* **Written problem**: Gather every line of the items below that contains the string "sidebar", and copy each of those lines in full.

* **Stored items from a collection**:
^^^^
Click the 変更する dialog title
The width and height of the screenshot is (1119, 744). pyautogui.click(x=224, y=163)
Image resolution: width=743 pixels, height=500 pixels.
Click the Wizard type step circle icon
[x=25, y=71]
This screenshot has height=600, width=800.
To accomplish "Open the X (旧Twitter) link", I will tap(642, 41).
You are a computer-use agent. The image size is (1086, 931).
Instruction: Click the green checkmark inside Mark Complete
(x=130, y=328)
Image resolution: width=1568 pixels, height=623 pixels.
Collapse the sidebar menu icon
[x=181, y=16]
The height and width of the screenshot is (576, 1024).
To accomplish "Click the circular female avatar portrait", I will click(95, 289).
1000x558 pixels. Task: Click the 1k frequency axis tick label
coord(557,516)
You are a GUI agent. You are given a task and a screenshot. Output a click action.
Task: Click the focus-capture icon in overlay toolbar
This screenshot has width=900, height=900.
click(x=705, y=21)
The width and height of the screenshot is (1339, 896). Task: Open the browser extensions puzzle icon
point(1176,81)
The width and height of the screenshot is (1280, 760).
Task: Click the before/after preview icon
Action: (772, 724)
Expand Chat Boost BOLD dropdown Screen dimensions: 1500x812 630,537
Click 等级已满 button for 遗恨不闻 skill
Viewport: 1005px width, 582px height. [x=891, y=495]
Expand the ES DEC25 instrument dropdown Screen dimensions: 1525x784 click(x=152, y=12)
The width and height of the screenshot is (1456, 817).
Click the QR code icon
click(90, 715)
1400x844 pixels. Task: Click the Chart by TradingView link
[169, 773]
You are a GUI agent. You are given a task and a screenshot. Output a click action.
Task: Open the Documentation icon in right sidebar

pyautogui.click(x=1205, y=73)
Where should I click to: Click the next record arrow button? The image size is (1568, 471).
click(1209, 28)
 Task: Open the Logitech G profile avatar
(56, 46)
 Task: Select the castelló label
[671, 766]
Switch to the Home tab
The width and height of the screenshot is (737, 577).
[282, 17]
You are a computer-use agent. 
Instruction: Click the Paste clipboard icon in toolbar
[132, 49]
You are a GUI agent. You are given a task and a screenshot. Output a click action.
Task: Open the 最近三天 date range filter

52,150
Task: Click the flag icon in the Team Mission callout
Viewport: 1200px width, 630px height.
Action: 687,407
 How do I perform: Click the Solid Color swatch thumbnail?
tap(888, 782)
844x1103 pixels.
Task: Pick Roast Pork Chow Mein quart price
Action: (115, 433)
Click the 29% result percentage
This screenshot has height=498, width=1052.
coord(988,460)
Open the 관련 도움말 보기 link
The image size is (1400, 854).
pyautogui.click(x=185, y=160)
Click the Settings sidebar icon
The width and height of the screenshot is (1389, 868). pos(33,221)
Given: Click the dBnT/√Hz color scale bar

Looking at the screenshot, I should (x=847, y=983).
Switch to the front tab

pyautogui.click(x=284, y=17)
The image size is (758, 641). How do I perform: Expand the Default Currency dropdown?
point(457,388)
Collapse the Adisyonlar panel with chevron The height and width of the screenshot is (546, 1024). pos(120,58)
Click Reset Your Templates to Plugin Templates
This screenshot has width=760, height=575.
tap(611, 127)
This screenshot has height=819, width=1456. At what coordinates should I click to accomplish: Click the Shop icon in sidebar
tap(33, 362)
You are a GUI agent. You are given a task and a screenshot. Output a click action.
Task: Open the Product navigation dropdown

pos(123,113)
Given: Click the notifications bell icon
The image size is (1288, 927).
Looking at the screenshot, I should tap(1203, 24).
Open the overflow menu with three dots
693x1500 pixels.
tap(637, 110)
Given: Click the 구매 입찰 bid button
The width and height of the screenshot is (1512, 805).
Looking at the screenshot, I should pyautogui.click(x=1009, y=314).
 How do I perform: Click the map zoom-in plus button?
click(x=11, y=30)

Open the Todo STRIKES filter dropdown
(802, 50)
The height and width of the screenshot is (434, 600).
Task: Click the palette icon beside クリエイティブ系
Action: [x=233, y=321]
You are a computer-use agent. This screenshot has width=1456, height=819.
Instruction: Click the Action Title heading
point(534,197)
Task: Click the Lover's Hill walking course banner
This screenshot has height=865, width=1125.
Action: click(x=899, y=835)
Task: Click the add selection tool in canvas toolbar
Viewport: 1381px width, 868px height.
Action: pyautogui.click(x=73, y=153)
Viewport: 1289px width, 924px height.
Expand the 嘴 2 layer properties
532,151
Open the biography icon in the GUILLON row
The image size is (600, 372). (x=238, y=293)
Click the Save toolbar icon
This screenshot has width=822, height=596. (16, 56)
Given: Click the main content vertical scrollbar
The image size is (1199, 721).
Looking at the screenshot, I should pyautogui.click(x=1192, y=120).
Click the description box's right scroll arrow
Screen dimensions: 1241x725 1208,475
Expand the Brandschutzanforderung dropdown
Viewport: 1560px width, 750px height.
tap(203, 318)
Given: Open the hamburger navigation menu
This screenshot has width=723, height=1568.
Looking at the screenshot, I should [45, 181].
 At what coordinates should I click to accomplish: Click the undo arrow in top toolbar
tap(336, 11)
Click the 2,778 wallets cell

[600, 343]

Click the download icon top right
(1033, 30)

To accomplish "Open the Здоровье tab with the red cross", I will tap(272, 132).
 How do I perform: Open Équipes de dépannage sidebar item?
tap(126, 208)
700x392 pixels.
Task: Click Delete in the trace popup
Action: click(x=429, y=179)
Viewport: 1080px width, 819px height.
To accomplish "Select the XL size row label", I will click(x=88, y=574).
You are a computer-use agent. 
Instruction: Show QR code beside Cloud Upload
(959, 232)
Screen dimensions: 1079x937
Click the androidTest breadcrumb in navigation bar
^^^^
* **Exercise response**:
Collapse the sidebar menu icon
Task: Open the Documentation icon in right sidebar
Click the Settings sidebar icon
This screenshot has height=819, width=1456. At what coordinates should I click to accomplish: Click the Shop icon in sidebar
 How do I perform: Open Équipes de dépannage sidebar item?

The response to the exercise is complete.